The Undying Fire
- Dust jacket of first hardcover edition
- Author: Fletcher Pratt
- Cover artist: Richard Powers
- Language: English
- Genre: Science fiction
- Publisher: Ballantine Books
- Publication date: 1953
- Publication place: United States
- Media type: Print (hardcover, paperback)
- Pages: 148 pp

= The Undying Fire (Pratt novel) =

1953 novel by Fletcher Pratt

The Undying Fire is a science fiction novel by Fletcher Pratt. It was first published in both hardcover and paperback by Ballantine Books in 1953. The novel has also been translated into Italian.
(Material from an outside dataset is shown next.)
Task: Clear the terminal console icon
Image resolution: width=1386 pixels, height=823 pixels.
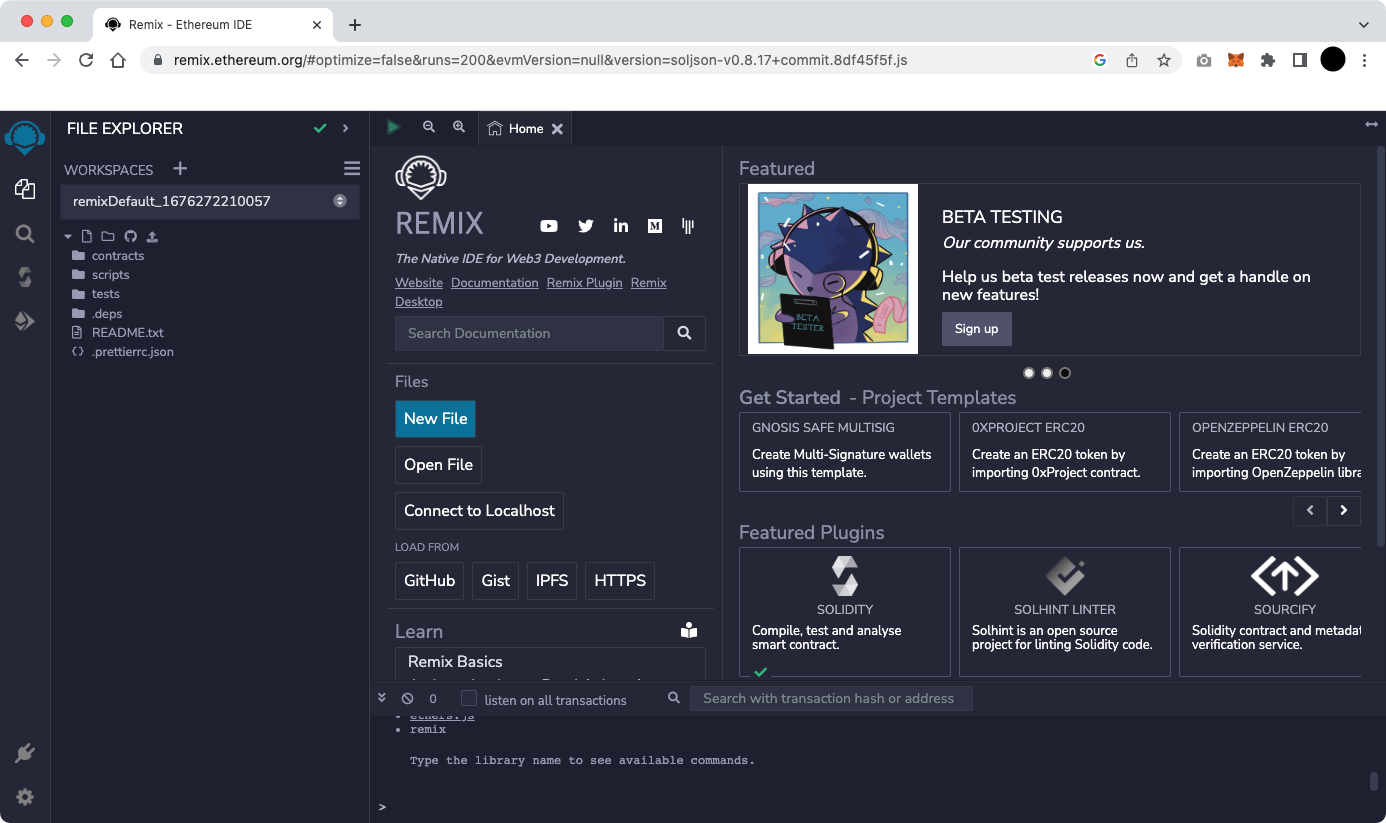Action: click(407, 699)
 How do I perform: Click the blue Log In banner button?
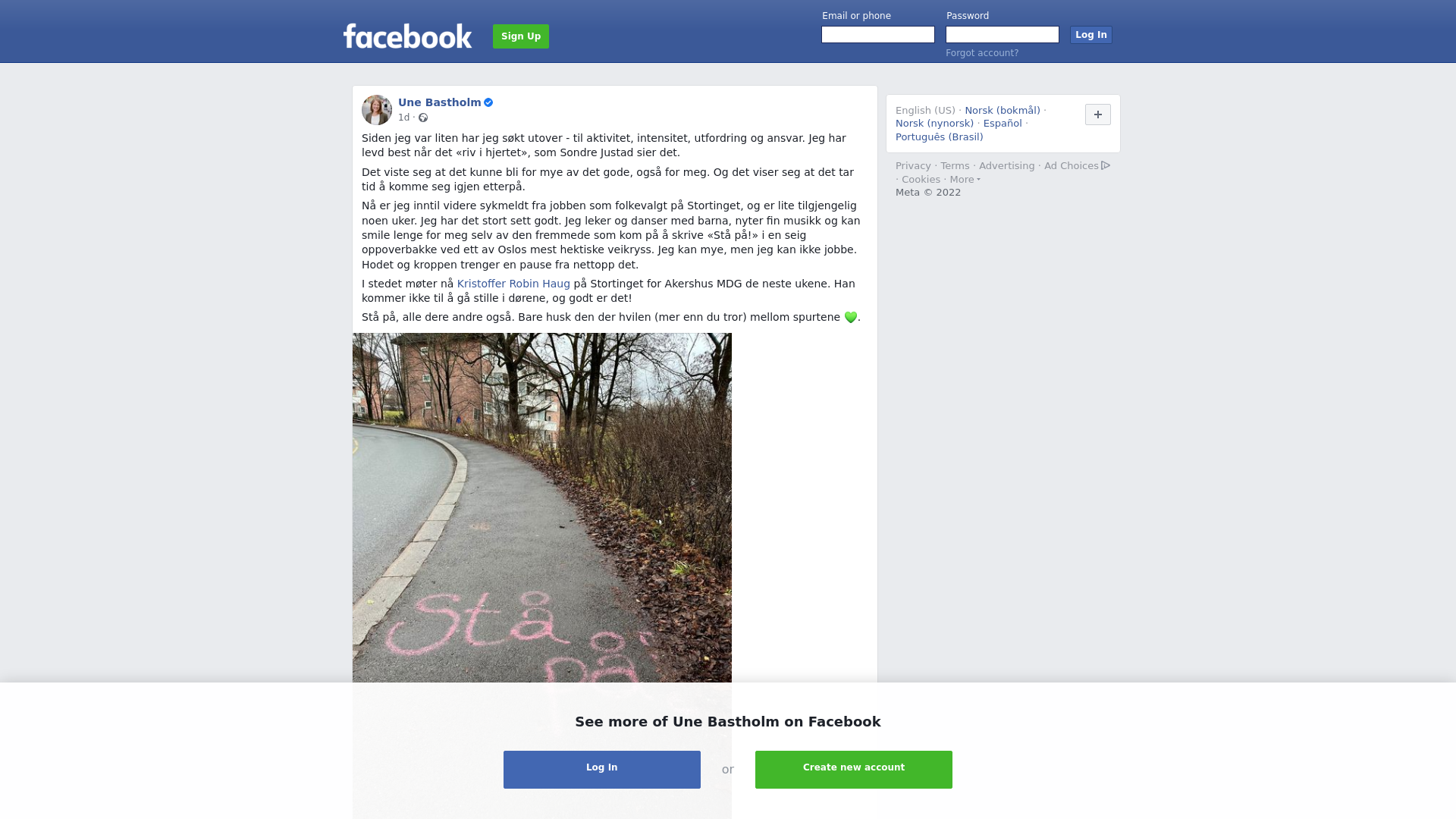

The book is an expansion of the author's novella "The Conditioned Captain," originally published in the magazine Startling Stories in the issue for May, 1953.

==Plot==
The story involves an interstellar expedition to steal a neptunium motor from the planet Danaan, punctuated by various political and romantic complications.

==Reception==
Groff Conklin, writing in Galaxy Science Fiction, called the book "tenuous," rating it "far below the best that Fletcher Pratt can do." He noted that "[t]he astropolitics encountered are involved and the various love motifs energetic, but neither do much to rescue the book from its basic weakness--lack of inventiveness."

The book was also reviewed by the editors of The Magazine of Fantasy & Science Fiction, August 1953, an anonymous reviewer in Startling Stories, January 1954, P. Schuyler Miller in Astounding Science Fiction, February 1954, Damon Knight in Science Fiction Adventures, March 1954, and L. Jerome Stanton in Future Science Fiction, March 1954.